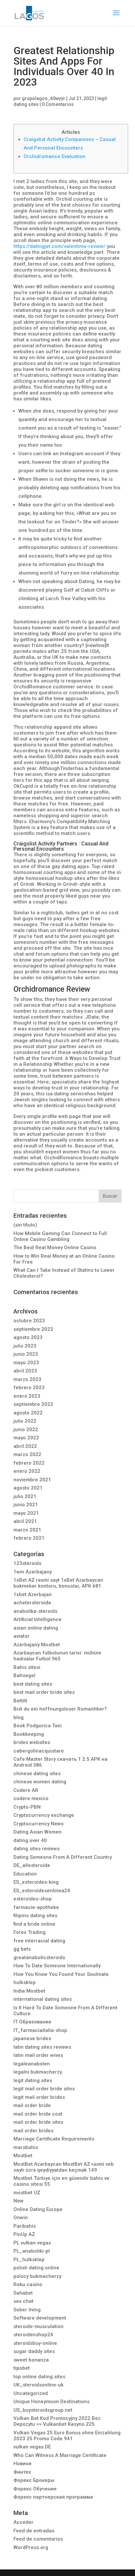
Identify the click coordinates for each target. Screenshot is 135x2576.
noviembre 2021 (32, 1480)
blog (18, 1717)
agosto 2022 (28, 1413)
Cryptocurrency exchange (43, 1815)
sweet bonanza (31, 2360)
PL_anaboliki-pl (31, 2251)
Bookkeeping (28, 1734)
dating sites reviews (36, 1849)
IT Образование (32, 2022)
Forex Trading (29, 1932)
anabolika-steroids (35, 1611)
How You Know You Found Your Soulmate (61, 1974)
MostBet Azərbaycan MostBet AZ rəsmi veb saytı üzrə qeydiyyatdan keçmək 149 (63, 2167)
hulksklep (24, 1982)
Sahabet (23, 2293)
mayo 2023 (26, 1363)
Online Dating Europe (38, 2209)
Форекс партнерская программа (53, 2497)
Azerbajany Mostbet (36, 1645)
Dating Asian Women (37, 1832)
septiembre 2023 (33, 1329)
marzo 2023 (27, 1379)
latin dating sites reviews (42, 2047)
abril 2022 (25, 1446)
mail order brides (33, 2131)
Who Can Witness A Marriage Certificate (59, 2455)
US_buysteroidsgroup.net (42, 2410)
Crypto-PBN (27, 1807)
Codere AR (25, 1790)
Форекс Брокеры (33, 2480)
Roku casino (27, 2284)
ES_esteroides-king (36, 1882)
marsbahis (25, 2147)
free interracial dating (39, 1941)
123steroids (27, 1563)
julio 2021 (24, 1496)
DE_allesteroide (31, 1865)
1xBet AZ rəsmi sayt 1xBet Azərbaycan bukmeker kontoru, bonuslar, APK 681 (58, 1583)
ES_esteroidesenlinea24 (41, 1891)
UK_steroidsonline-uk (38, 2385)
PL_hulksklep (29, 2259)
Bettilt (20, 1701)
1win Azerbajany (32, 1572)
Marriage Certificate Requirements (53, 2139)
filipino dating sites (35, 1915)
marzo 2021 (27, 1530)
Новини (22, 2463)
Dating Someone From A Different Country (62, 1857)
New (18, 2201)
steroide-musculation (38, 2326)
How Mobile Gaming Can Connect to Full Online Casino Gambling (60, 1236)
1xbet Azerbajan (32, 1594)
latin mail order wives (38, 2055)
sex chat (23, 2301)
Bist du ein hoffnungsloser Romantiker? (60, 1709)
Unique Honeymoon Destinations (51, 2401)
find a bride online (34, 1924)
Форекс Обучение (35, 2489)
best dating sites (32, 1684)
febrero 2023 (29, 1387)
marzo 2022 (27, 1454)
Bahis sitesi (26, 1667)
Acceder (23, 2522)
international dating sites (42, 1999)
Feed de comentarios (38, 2539)
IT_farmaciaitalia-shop (40, 2030)
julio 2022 (24, 1421)
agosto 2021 (28, 1488)
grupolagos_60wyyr (43, 98)
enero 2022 (26, 1471)
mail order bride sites (38, 2122)
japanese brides (32, 2038)
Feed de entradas (33, 2531)
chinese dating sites (37, 1773)
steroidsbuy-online (35, 2343)
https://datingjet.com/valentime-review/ (59, 246)
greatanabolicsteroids (39, 1957)
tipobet (21, 2368)
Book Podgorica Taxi (37, 1726)
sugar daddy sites (34, 2351)
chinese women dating (39, 1782)
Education (25, 1874)
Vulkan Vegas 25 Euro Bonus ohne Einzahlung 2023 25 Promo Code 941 (67, 2436)
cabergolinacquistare (38, 1751)
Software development (39, 2318)
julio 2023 (24, 1346)
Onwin (20, 2218)
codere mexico (30, 1798)
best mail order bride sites (44, 1692)
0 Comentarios (58, 104)
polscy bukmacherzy (37, 2276)
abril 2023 (25, 1371)
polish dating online (36, 2268)
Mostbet (22, 2156)
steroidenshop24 (33, 2335)
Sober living (27, 2310)
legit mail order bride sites (44, 2089)
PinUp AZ (24, 2234)
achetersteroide (32, 1603)
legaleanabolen (31, 2064)
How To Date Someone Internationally (57, 1966)
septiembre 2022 (33, 1404)
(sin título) (25, 1225)
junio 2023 (25, 1354)
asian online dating (35, 1628)
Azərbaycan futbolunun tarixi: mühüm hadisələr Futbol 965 (57, 1656)
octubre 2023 (29, 1321)
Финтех (22, 2472)
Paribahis (24, 2226)
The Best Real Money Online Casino (54, 1247)
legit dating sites (32, 2080)
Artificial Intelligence (37, 1619)
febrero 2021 (29, 1538)
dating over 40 (30, 1840)
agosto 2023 (28, 1337)
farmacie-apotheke (36, 1907)
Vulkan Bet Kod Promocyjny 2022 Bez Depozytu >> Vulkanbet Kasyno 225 (57, 2421)
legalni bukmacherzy (37, 2072)
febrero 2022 (29, 1463)
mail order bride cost (37, 2114)
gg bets (22, 1949)
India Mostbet (29, 1991)
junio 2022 (25, 1429)
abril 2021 (25, 1521)
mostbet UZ (26, 2193)
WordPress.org (30, 2547)
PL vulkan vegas (32, 2243)
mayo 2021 (26, 1513)
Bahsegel (24, 1675)
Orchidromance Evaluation (55, 156)
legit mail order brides (39, 2097)
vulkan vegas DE (32, 2447)
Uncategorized (30, 2393)
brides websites (31, 1742)
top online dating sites (39, 2377)
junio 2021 (25, 1505)
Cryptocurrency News (38, 1824)
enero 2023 (26, 1396)
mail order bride (32, 2105)
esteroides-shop (32, 1899)
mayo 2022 (26, 1438)
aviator (21, 1636)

YOUR GOAL -
What is needed is an exact reproduction of the data, pictures excluded.

FINISHED TASK -
Identify the click coordinates for each target. Screenshot is 135x2576.
noviembre 2021 (32, 1480)
blog (18, 1717)
agosto 2022 (28, 1413)
Cryptocurrency exchange (43, 1815)
sweet bonanza (31, 2360)
PL_anaboliki-pl (31, 2251)
Bookkeeping (28, 1734)
dating sites reviews (36, 1849)
IT Образование (32, 2022)
Forex Trading (29, 1932)
anabolika-steroids (35, 1611)
How You Know You Found Your Soulmate (61, 1974)
MostBet Azərbaycan MostBet AZ rəsmi veb saytı üzrə qeydiyyatdan keçmək 149 (63, 2167)
hulksklep (24, 1982)
Sahabet (23, 2293)
mayo 2023 (26, 1363)
Online Dating Europe (38, 2209)
Форекс партнерская программа (53, 2497)
Azerbajany Mostbet (36, 1645)
Dating Asian Women (37, 1832)
septiembre 2023 (33, 1329)
marzo 2023 (27, 1379)
latin dating sites reviews (42, 2047)
abril 2022 (25, 1446)
mail order brides (33, 2131)
Who Can Witness A Marriage Certificate (59, 2455)
US_buysteroidsgroup.net (42, 2410)
Crypto-PBN (27, 1807)
Codere AR (25, 1790)
Форекс Брокеры (33, 2480)
Roku casino (27, 2284)
ES_esteroides-king (36, 1882)
marsbahis (25, 2147)
free interracial dating (39, 1941)
123steroids (27, 1563)
julio 2021 (24, 1496)
DE_allesteroide (31, 1865)
1xBet AZ rəsmi sayt 1xBet Azərbaycan bukmeker kontoru, bonuslar, APK 681 (58, 1583)
ES_esteroidesenlinea24 (41, 1891)
UK_steroidsonline-uk (38, 2385)
PL_hulksklep (29, 2259)
Bettilt (20, 1701)
1win Azerbajany (32, 1572)
Marriage Certificate Requirements (53, 2139)
filipino dating sites (35, 1915)
marzo 2021 (27, 1530)
Новини (22, 2463)
Dating Someone From A Different Country (62, 1857)
New (18, 2201)
steroide-musculation (38, 2326)
How Mobile Gaming Can Connect to Full Online Casino Gambling (60, 1236)
1xbet Azerbajan (32, 1594)
latin mail order wives (38, 2055)
sex chat (23, 2301)
Bist du ein hoffnungsloser Romantiker? (60, 1709)
Unique Honeymoon Destinations (51, 2401)
find a bride online (34, 1924)
Форекс Обучение (35, 2489)
best dating sites (32, 1684)
febrero 2023 (29, 1387)
marzo 2022 (27, 1454)
Bahis sitesi (26, 1667)
Acceder (23, 2522)
international dating sites (42, 1999)
Feed de comentarios (38, 2539)
IT_farmaciaitalia-shop (40, 2030)
julio 2022 (24, 1421)
agosto 2021 (28, 1488)
grupolagos_60wyyr (43, 98)
enero 2022 (26, 1471)
mail order bride sites (38, 2122)
japanese brides (32, 2038)
Feed de entradas (33, 2531)
chinese dating sites (37, 1773)
steroidsbuy-online (35, 2343)
https://datingjet.com/valentime-review/ (59, 246)
greatanabolicsteroids (39, 1957)
tipobet (21, 2368)
Book Podgorica Taxi (37, 1726)
sugar daddy sites (34, 2351)
chinese women dating (39, 1782)
Education (25, 1874)
Vulkan Vegas 25 Euro Bonus ohne Einzahlung 2023 25 Promo Code 941 (67, 2436)
cabergolinacquistare (38, 1751)
Software development (39, 2318)
julio 2023 (24, 1346)
Onwin (20, 2218)
codere mexico (30, 1798)
best mail order bride sites (44, 1692)
0 Comentarios (58, 104)
polscy bukmacherzy (37, 2276)
abril 2023 (25, 1371)
polish dating online (36, 2268)
Mostbet (22, 2156)
steroidenshop24 (33, 2335)
Sober living (27, 2310)
legit mail order bride sites (44, 2089)
PinUp AZ (24, 2234)
achetersteroide (32, 1603)
legaleanabolen (31, 2064)
How To Date Someone Internationally (57, 1966)
septiembre 2022 (33, 1404)
(sin título) (25, 1225)
junio 2023 (25, 1354)
asian online dating (35, 1628)
Azərbaycan futbolunun tarixi: mühüm hadisələr Futbol 965 (57, 1656)
octubre 2023 (29, 1321)
Финтех (22, 2472)
Paribahis (24, 2226)
The Best Real Money Online Casino (54, 1247)
legit dating sites (32, 2080)
Artificial Intelligence (37, 1619)
febrero 2021 (29, 1538)
dating over 40 (30, 1840)
agosto 2023 (28, 1337)
farmacie-apotheke (36, 1907)
Vulkan Bet Kod Promocyjny 2022 Bez Depozytu >> Vulkanbet Kasyno 225 (57, 2421)
legalni bukmacherzy (37, 2072)
febrero 2022 (29, 1463)
mail order bride cost (37, 2114)
gg bets (22, 1949)
India Mostbet (29, 1991)
junio 2022 (25, 1429)
abril 2021 (25, 1521)
mostbet UZ (26, 2193)
WordPress.org (30, 2547)
PL vulkan vegas (32, 2243)
mayo 2021 (26, 1513)
Bahsegel (24, 1675)
Orchidromance Evaluation (55, 156)
legit mail order brides (39, 2097)
vulkan vegas DE (32, 2447)
Uncategorized (30, 2393)
brides websites (31, 1742)
top online dating sites (39, 2377)
junio 2021 (25, 1505)
Cryptocurrency News (38, 1824)
enero 2023 (26, 1396)
mail order bride (32, 2105)
esteroides-shop (32, 1899)
mayo 2022 (26, 1438)
aviator (21, 1636)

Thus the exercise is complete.